I sometimes think that all of our healthcare problems could be solved if people could just get their priorities straight. I talk to patients every day who won't buy their high blood pressure medications because they "don't have any money until their CMSP kicks in" but yet they have the money to buy meth. They can't get in to see their primary care doctor for a follow-up because they only have enough gas this week to get them to the E.D. and back, yet they insist on driving the most expensive 4x4 truck that gets 7 miles to the gallon.
I've had patients with dental abscesses buy their pain medications but not the antibiotics because "that's all I could afford;" probably along with the pack of cigarettes they just had to have as well. I've had to dispense Tylenol and Ibuprofen to children because their parents don't have "time to run to the store" but seem to have time to text on their cell phones while making appointments for their manicures, and asking if we can "watch the kid for a second while I run out for a smoke."
I had a child (18 month old) brought in who was three times the weight they should be because "grandma gives them a liter bottle of Pepsi" every day when she babysits. When I suggested that Grandma not buy any, the parent responded "but ___ will cry if he doesn't get his Pepsi." And, I've heard the same said about Happy Meals, ice creams, Starbucks, etc. Which explains all the "Baby Hueys I've been increasingly seeing in the E.D.
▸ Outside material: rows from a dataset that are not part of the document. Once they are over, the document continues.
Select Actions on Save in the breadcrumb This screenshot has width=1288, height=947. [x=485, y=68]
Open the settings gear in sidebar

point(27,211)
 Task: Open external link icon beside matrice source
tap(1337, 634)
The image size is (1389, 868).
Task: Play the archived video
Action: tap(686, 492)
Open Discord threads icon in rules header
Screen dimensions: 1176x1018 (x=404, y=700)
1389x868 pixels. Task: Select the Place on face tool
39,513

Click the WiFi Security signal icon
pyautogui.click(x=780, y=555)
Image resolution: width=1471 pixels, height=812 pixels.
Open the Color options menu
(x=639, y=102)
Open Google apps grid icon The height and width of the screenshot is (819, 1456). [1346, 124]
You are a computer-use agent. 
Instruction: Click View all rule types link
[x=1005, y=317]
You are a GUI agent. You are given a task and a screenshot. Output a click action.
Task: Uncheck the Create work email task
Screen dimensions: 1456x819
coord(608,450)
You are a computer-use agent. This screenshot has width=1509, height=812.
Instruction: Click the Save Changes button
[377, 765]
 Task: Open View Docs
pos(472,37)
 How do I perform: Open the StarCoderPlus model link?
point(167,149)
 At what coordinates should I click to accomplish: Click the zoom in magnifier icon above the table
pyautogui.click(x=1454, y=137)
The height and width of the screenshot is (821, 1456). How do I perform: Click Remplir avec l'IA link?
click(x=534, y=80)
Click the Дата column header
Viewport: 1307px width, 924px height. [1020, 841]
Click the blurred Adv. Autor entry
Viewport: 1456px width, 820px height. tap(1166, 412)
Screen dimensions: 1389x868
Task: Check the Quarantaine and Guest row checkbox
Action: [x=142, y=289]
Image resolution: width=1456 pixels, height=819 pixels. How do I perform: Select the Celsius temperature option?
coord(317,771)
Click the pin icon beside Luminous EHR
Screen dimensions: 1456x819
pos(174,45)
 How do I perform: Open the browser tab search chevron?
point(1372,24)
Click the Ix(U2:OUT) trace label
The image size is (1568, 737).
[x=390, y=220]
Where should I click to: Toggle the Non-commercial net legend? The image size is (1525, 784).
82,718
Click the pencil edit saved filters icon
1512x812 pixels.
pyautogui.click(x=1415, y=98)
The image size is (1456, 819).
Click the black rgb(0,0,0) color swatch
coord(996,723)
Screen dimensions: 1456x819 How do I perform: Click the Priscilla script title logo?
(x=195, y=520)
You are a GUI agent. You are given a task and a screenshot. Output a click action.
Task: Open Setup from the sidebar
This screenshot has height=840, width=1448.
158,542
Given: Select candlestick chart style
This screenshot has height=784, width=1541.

Until patients start taking some responsibility for their health, we're going to continue to see medical expenses rise. And, we're going to continue to be the nation spending the most on healthcare and not seeing a return on our investment as patients become even more obese, diabetic, hypertensive or continue with their narcotic, alcohol, or tobacco addictions which lead to their own special set of problems. As a friend of mine likes to point out, "You call it annoying; I call it job security."